■ **Requirement**
Your answer should hold exactly the lines from the one with "пожар (205, 1881)" through the final line of the data below, reproduced as written.

--- Provided material ---

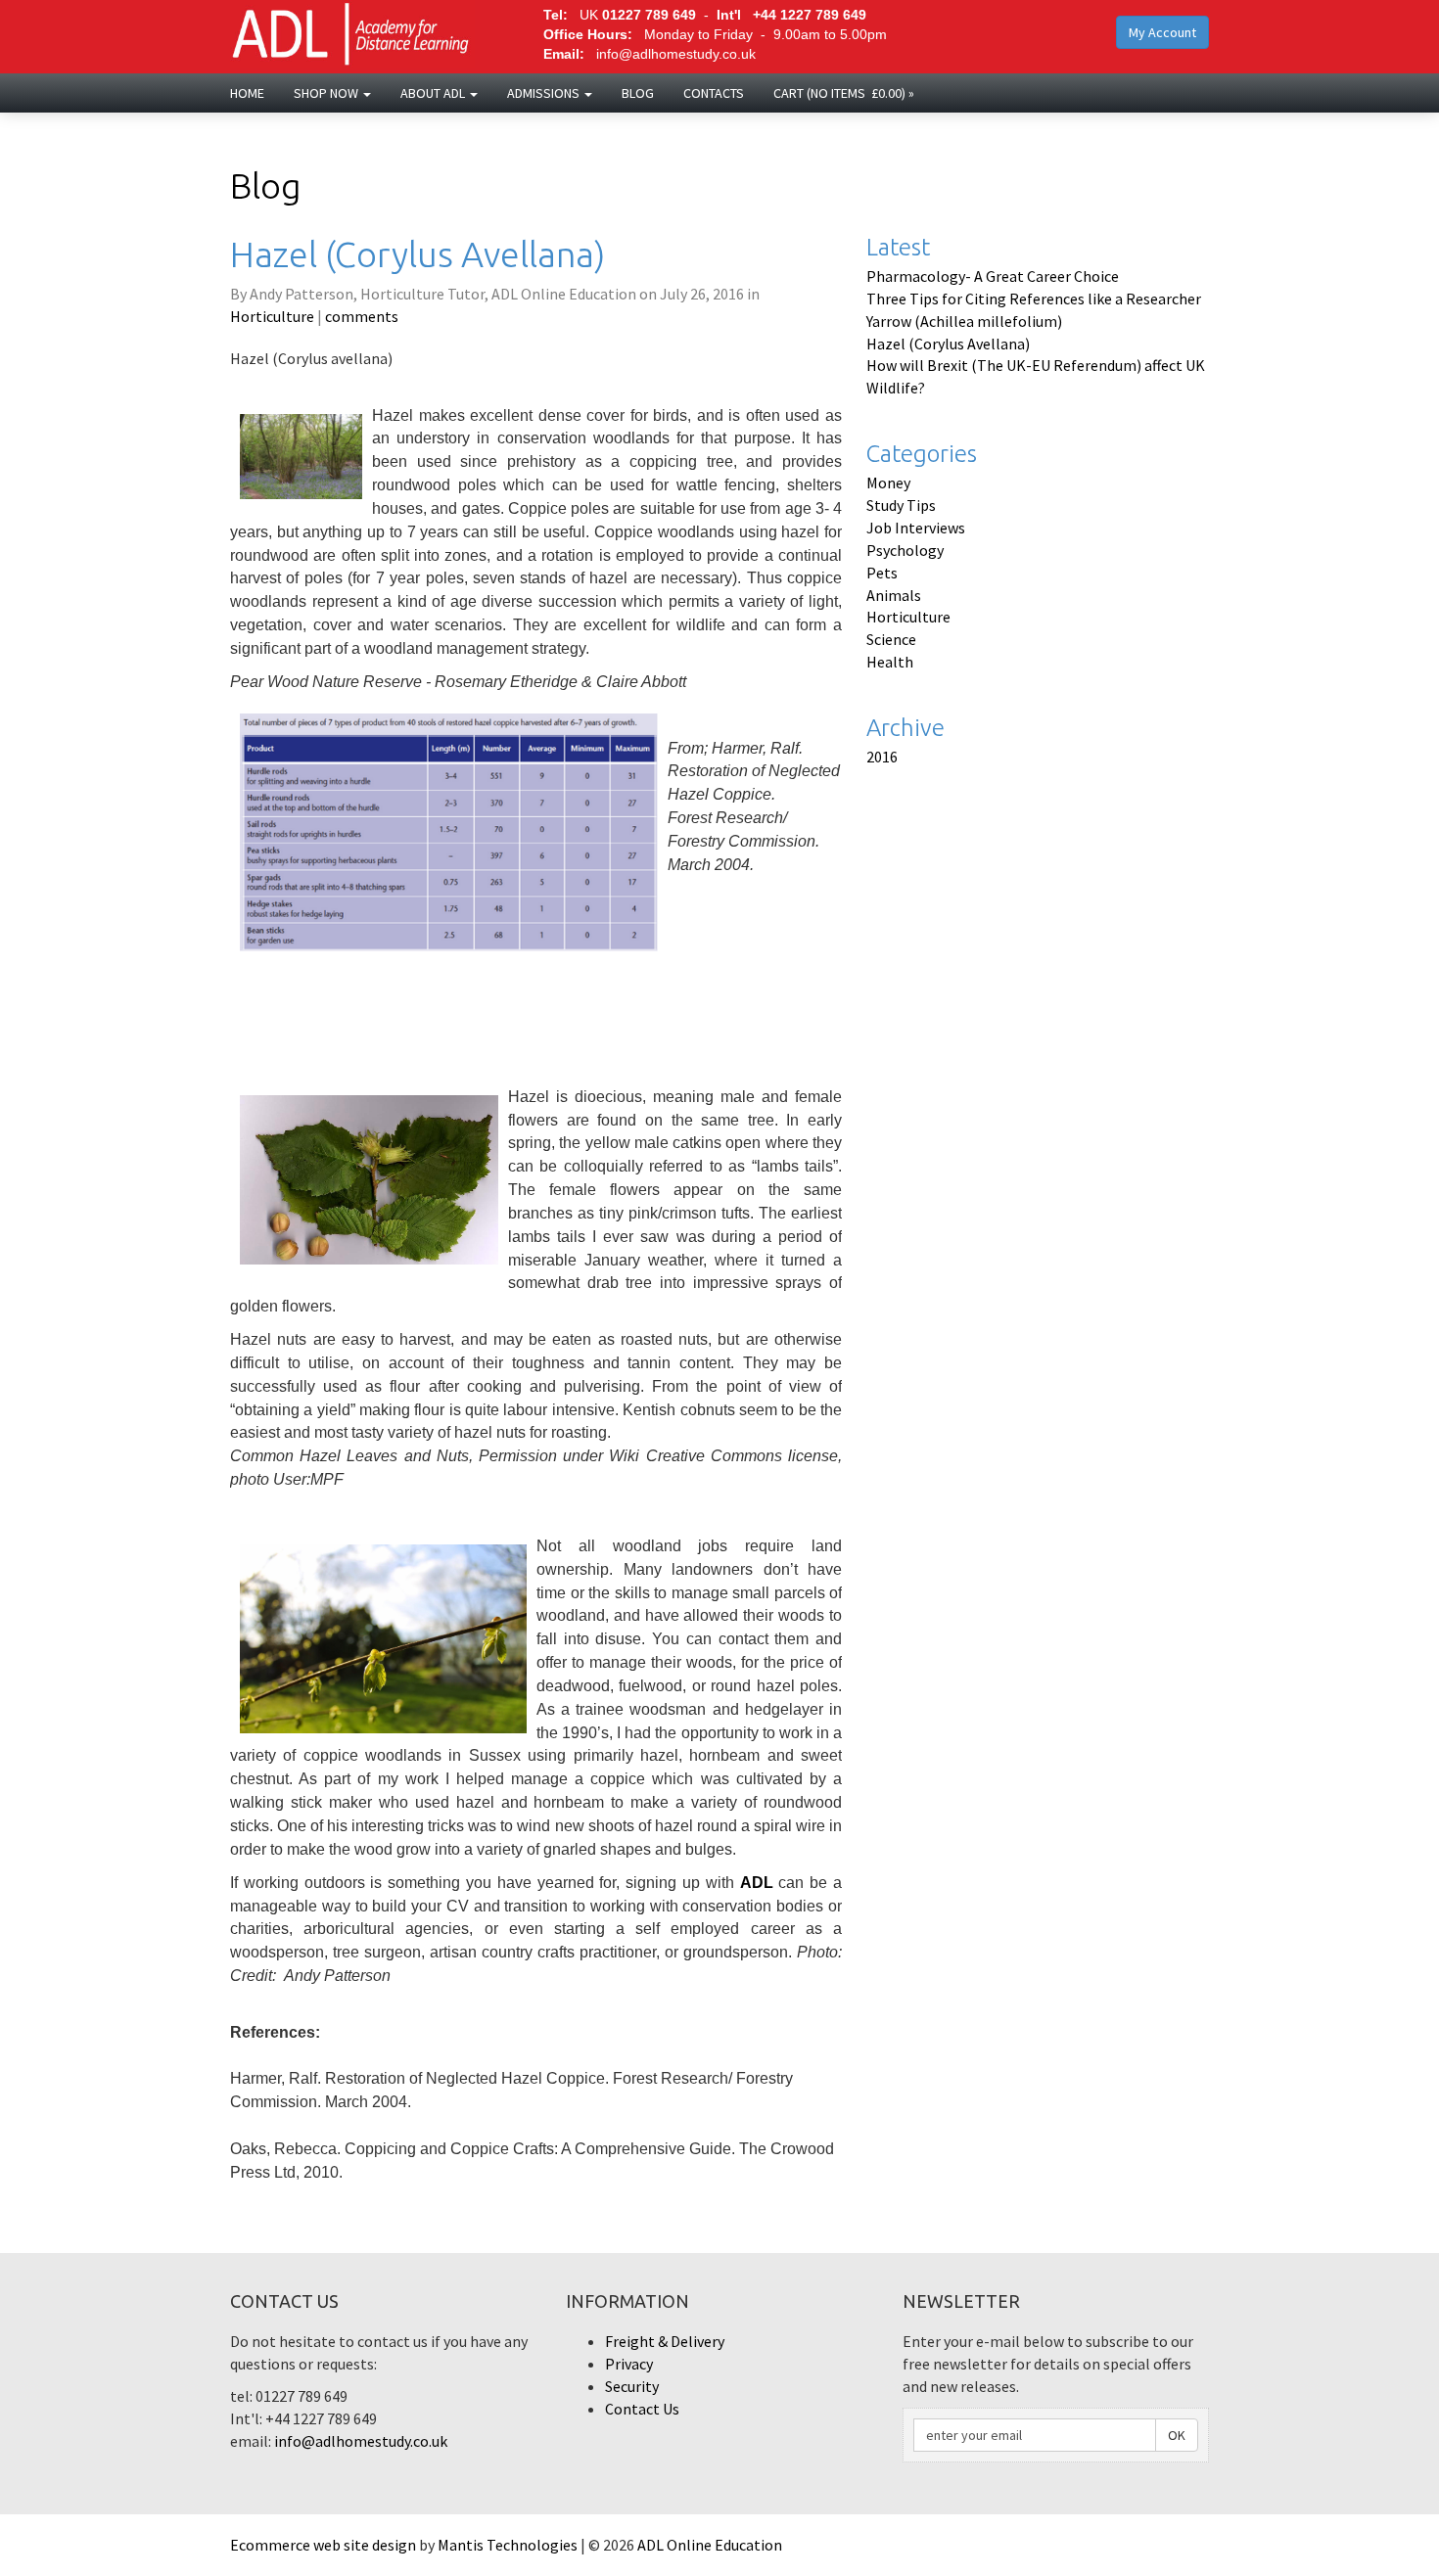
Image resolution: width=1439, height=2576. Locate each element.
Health (889, 661)
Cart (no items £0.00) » (843, 93)
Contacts (713, 93)
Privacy (629, 2363)
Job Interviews (915, 527)
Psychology (905, 550)
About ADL (434, 93)
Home (247, 93)
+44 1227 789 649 (809, 15)
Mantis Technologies (508, 2544)
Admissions (544, 93)
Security (632, 2386)
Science (891, 639)
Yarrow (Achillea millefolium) (964, 321)
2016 (882, 756)
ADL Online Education (709, 2544)
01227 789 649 (649, 15)
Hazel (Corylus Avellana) (948, 343)
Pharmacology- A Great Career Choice (992, 276)
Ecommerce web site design (323, 2544)
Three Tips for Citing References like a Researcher (1033, 298)
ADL (756, 1882)
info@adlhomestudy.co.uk (676, 54)
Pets (882, 572)
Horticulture (272, 316)
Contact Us (642, 2408)
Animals (893, 595)
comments (361, 316)
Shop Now (327, 93)
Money (888, 482)
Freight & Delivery (664, 2341)
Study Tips (901, 505)
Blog (638, 93)
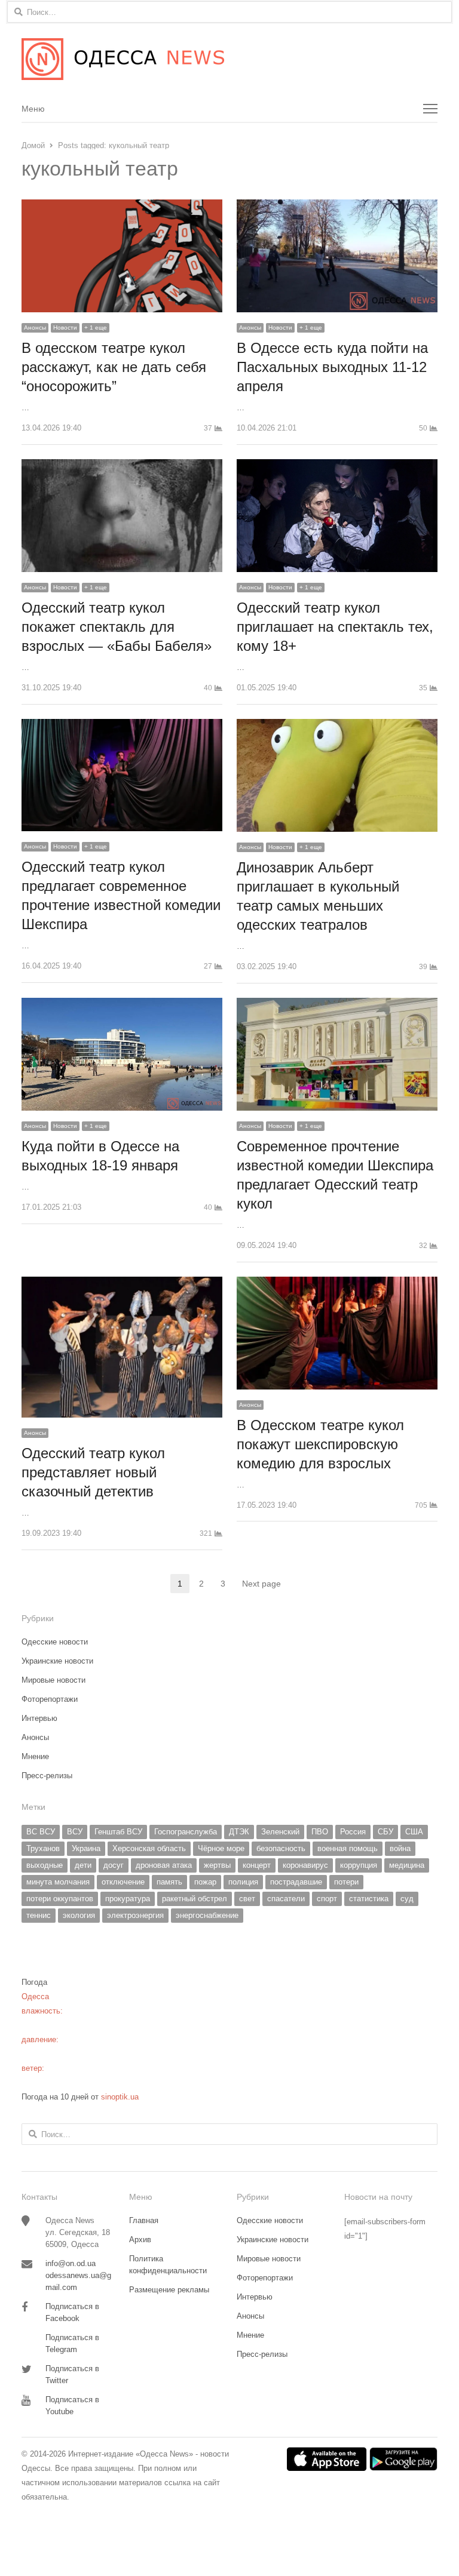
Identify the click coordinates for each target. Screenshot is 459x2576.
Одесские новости (55, 1641)
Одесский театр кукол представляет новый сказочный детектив (93, 1472)
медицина (406, 1865)
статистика (368, 1898)
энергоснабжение (207, 1915)
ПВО (319, 1831)
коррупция (358, 1865)
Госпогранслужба (185, 1831)
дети (83, 1865)
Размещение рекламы (169, 2289)
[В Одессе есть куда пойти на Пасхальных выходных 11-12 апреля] (337, 206)
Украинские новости (57, 1660)
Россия (353, 1831)
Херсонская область (149, 1848)
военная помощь (347, 1848)
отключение (123, 1881)
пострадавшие (296, 1881)
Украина (86, 1848)
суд (407, 1898)
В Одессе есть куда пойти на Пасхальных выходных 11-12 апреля (332, 367)
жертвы (217, 1865)
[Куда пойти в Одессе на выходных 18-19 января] (122, 1004)
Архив (140, 2239)
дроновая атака (164, 1865)
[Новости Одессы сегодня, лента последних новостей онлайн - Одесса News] (229, 59)
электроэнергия (135, 1915)
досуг (113, 1865)
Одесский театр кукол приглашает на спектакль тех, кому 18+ (335, 627)
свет (247, 1898)
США (414, 1831)
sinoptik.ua (120, 2096)
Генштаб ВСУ (118, 1831)
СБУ (385, 1831)
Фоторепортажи (50, 1699)
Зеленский (280, 1831)
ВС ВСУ (40, 1831)
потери (346, 1881)
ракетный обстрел (194, 1898)
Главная (143, 2220)
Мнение (35, 1756)
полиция (243, 1881)
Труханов (43, 1848)
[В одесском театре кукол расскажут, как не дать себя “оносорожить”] (122, 206)
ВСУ (74, 1831)
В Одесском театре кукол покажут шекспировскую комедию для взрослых (320, 1444)
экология (79, 1915)
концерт (257, 1865)
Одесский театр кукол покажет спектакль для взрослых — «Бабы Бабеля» (117, 627)
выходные (44, 1865)
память (169, 1881)
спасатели (286, 1898)
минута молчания (58, 1881)
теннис (38, 1915)
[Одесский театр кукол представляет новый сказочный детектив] (122, 1283)
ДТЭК (239, 1831)
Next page (261, 1583)
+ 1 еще (95, 327)
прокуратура (127, 1898)
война (400, 1848)
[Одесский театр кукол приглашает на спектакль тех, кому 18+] (337, 466)
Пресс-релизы (47, 1775)
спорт (327, 1898)
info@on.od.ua (70, 2263)
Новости (65, 327)
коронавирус (305, 1865)
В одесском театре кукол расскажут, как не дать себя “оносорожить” (114, 367)
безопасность (280, 1848)
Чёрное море (221, 1848)
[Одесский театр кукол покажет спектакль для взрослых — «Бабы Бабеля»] (122, 466)
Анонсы (35, 327)
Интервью (39, 1718)
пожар (205, 1881)
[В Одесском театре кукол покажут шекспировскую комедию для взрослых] (337, 1283)
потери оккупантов (59, 1898)
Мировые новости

---

■ **Result for this exercise**
пожар (205, 1881)
[В Одесском театре кукол покажут шекспировскую комедию для взрослых] (337, 1283)
потери оккупантов (59, 1898)
Мировые новости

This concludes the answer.